▶ _TEXT SEGMENT_
Begin

But the cultural stream, which was for a period called Christianity,
still goes on even though it is changing. Traditional Christians view all
change with caution and even with horror. They speak of the danger of
"throwing out the baby with the bath water". The metaphor is
misleading.
This is well illustrated by the debate between two forms of Christian
liberalism at the beginning of the 20th century. The Protestant liberal,
Adolf Harnack, looked for the permanent essence of Christianity. He was
criticised by the Catholic modernist Alfred Loisy who argued that
Christianity has no permanent and absolute essence. There is no
"baby". There is only the bath water, or what I prefer to regard
as the ongoing Judeo-Christian cultural stream. ("Christianity"
is quite a modern term anyway!)
So instead of focusing on Christianity as a thing with an unchangeable
essence which is to be preserved at all cost, we should try to understand
the more extensive and complex Judeo-Christian cultural stream. This
cultural stream is continuous in its flow but ever-changing. New elements
enter and others fall out of sight. It is free to go where the cultural
context leads it. Over many centuries, particularly from the 5th to the
19th centuries of the Christian era, there have crystallised within this
stream various rigid doctrinal and institutional forms. But they do not
constitute the whole stream.
The history and culture of ancient Israel was the chief source from
which this stream issued. But there were many other tributaries flowing
into it, such as Persian Zoroastrianism and Hellenistic philosophy. At the
beginning of the Christian era it was in a particularly fluid state and
divided into two parallel streams. The Jewish stream remained ethnic and
the Judeo-Christian stream became multi-ethnic.
Into the Judeo-Christian stream there flowed tributaries from the Greek
and Roman cultural streams. Through the centuries there have been added to
this stream the thoughts, feelings and personal experiences of countless
generations of people who were both shaped by the stream and contributed
to it. As we look back we can now discern various stages in the life of
the stream - the mediaeval synthesis, the Renaissance, the Reformation,
the Enlightenment, the Evangelical Revival, and now modern secularisation.
This ongoing Judeo-Christian cultural stream is once again in a fluid
state. It has broadened considerably, and is changing quite radically in
character.

End

(Entries on locating words and elements)
Begin

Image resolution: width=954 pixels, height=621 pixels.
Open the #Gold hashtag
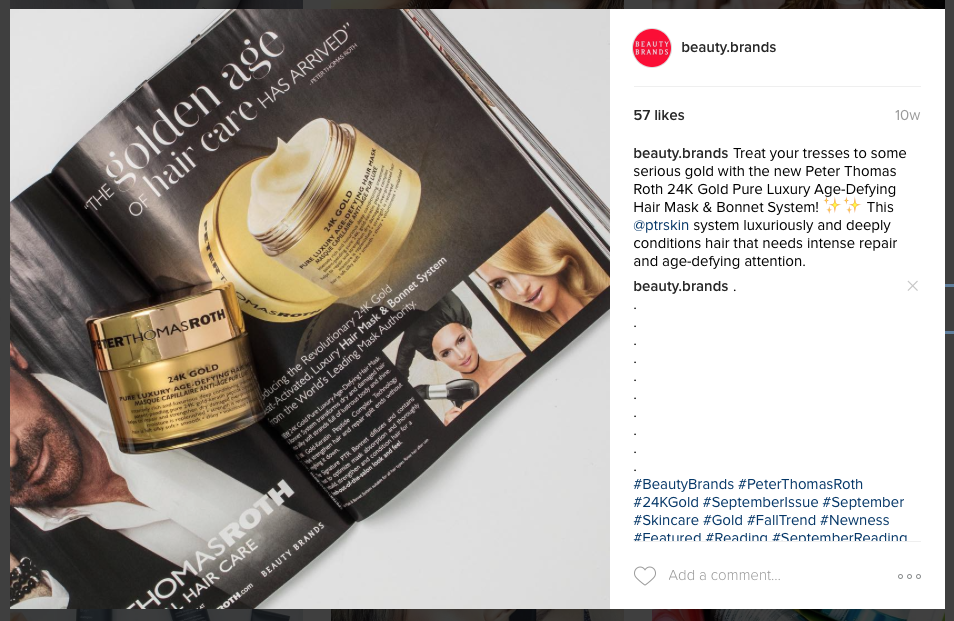[x=723, y=521]
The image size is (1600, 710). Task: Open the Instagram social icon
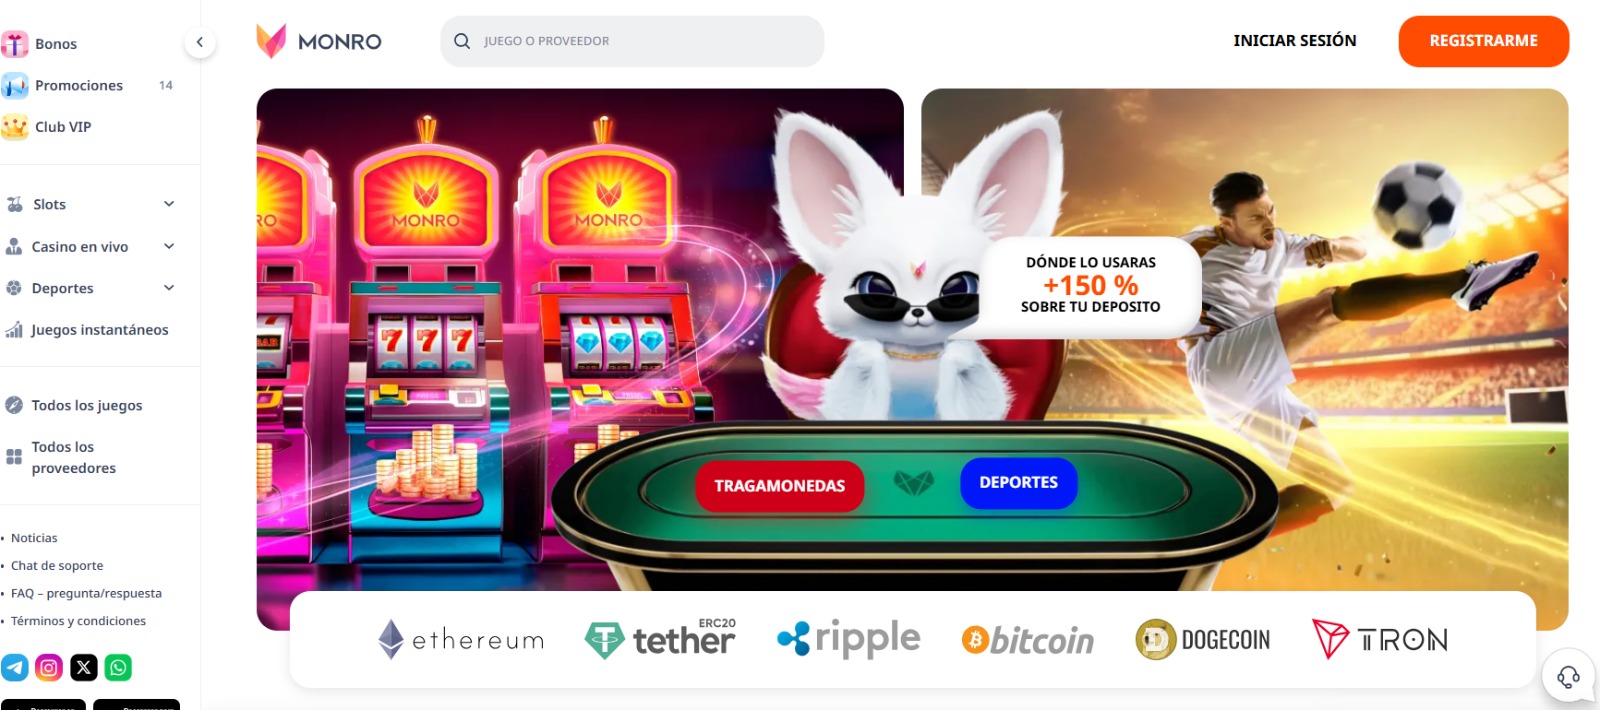pos(49,667)
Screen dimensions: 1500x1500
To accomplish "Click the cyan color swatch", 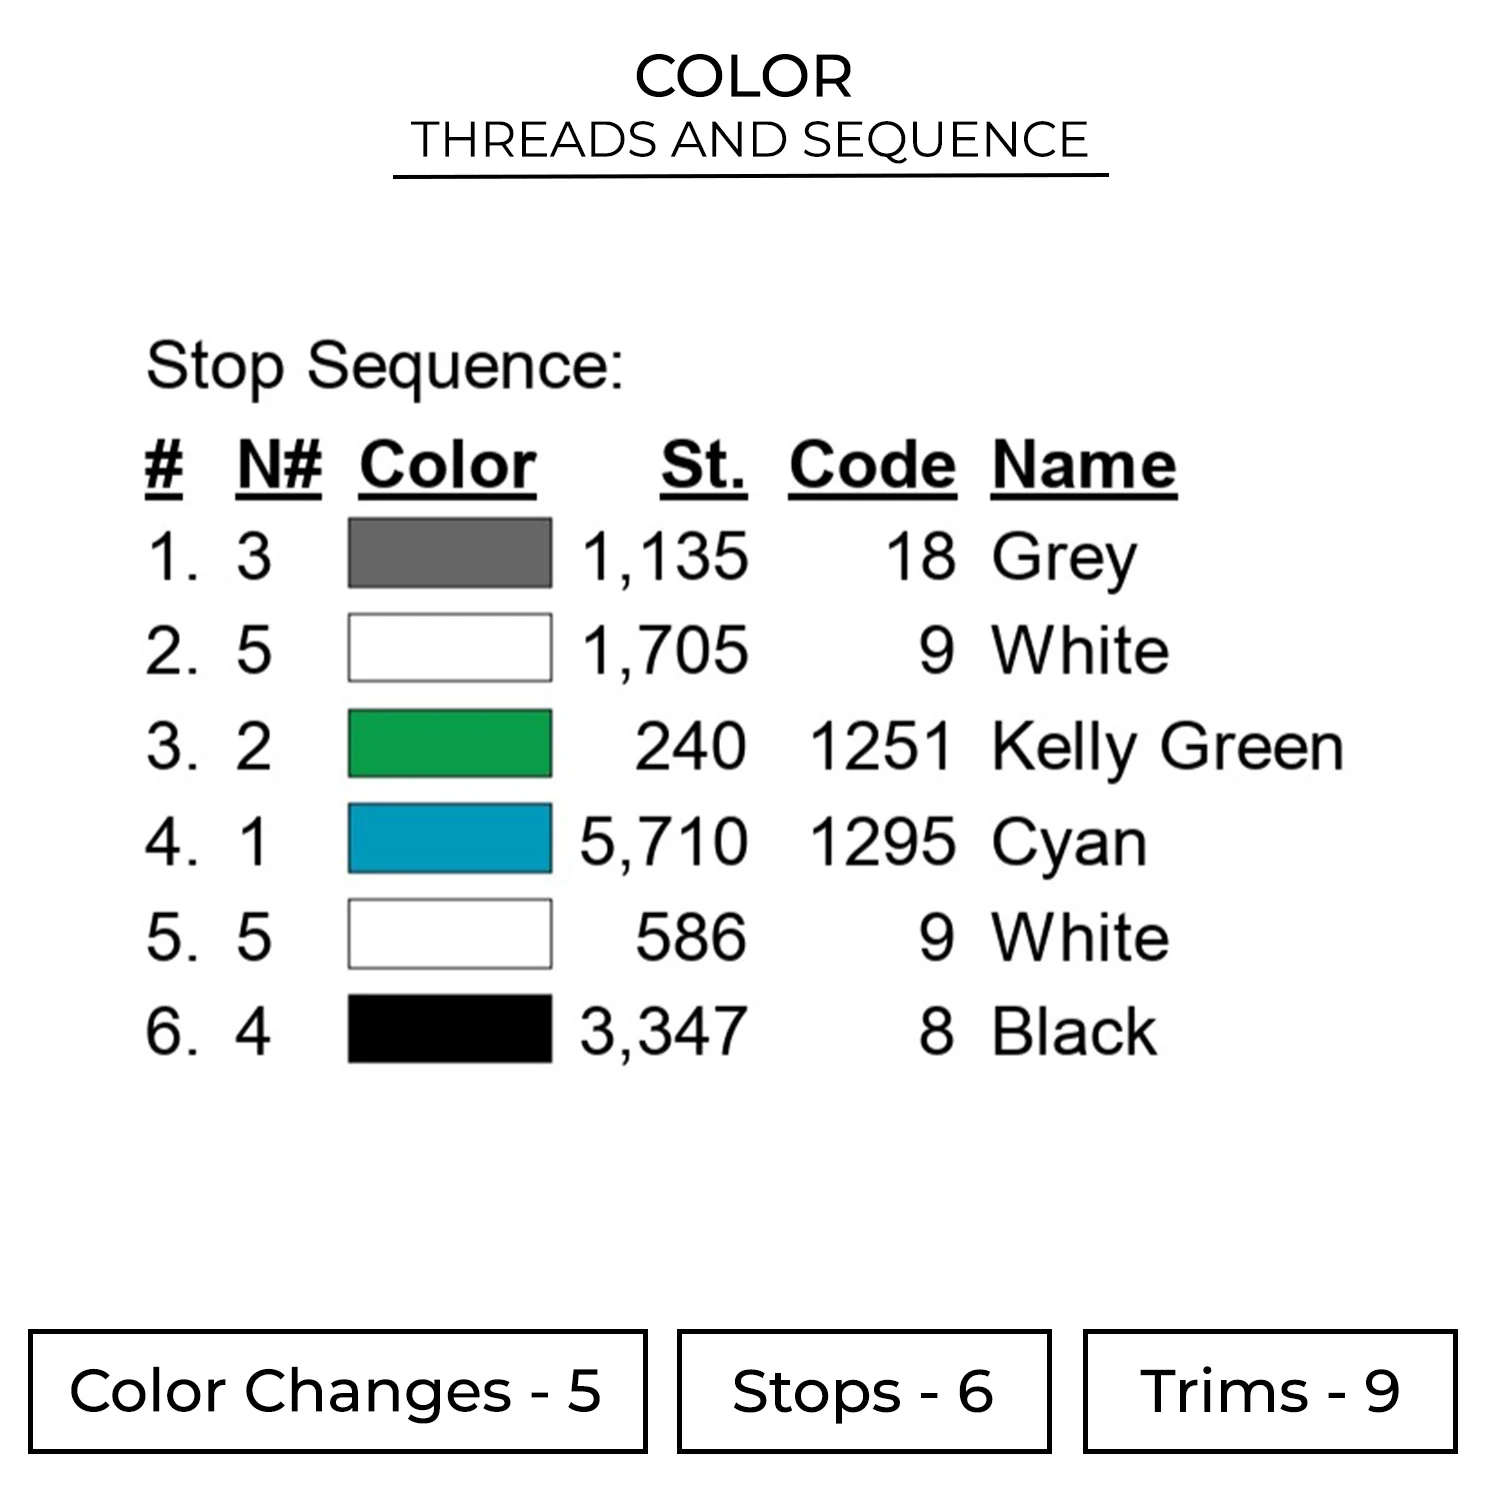I will (449, 839).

End

▶ _AIM_
Return the passage on the Judeo-Christian cultural stream in full, word for word.

▶ _ANSWER IN FULL_
But the cultural stream, which was for a period called Christianity,
still goes on even though it is changing. Traditional Christians view all
change with caution and even with horror. They speak of the danger of
"throwing out the baby with the bath water". The metaphor is
misleading.
This is well illustrated by the debate between two forms of Christian
liberalism at the beginning of the 20th century. The Protestant liberal,
Adolf Harnack, looked for the permanent essence of Christianity. He was
criticised by the Catholic modernist Alfred Loisy who argued that
Christianity has no permanent and absolute essence. There is no
"baby". There is only the bath water, or what I prefer to regard
as the ongoing Judeo-Christian cultural stream. ("Christianity"
is quite a modern term anyway!)
So instead of focusing on Christianity as a thing with an unchangeable
essence which is to be preserved at all cost, we should try to understand
the more extensive and complex Judeo-Christian cultural stream. This
cultural stream is continuous in its flow but ever-changing. New elements
enter and others fall out of sight. It is free to go where the cultural
context leads it. Over many centuries, particularly from the 5th to the
19th centuries of the Christian era, there have crystallised within this
stream various rigid doctrinal and institutional forms. But they do not
constitute the whole stream.
The history and culture of ancient Israel was the chief source from
which this stream issued. But there were many other tributaries flowing
into it, such as Persian Zoroastrianism and Hellenistic philosophy. At the
beginning of the Christian era it was in a particularly fluid state and
divided into two parallel streams. The Jewish stream remained ethnic and
the Judeo-Christian stream became multi-ethnic.
Into the Judeo-Christian stream there flowed tributaries from the Greek
and Roman cultural streams. Through the centuries there have been added to
this stream the thoughts, feelings and personal experiences of countless
generations of people who were both shaped by the stream and contributed
to it. As we look back we can now discern various stages in the life of
the stream - the mediaeval synthesis, the Renaissance, the Reformation,
the Enlightenment, the Evangelical Revival, and now modern secularisation.
This ongoing Judeo-Christian cultural stream is once again in a fluid
state. It has broadened considerably, and is changing quite radically in
character.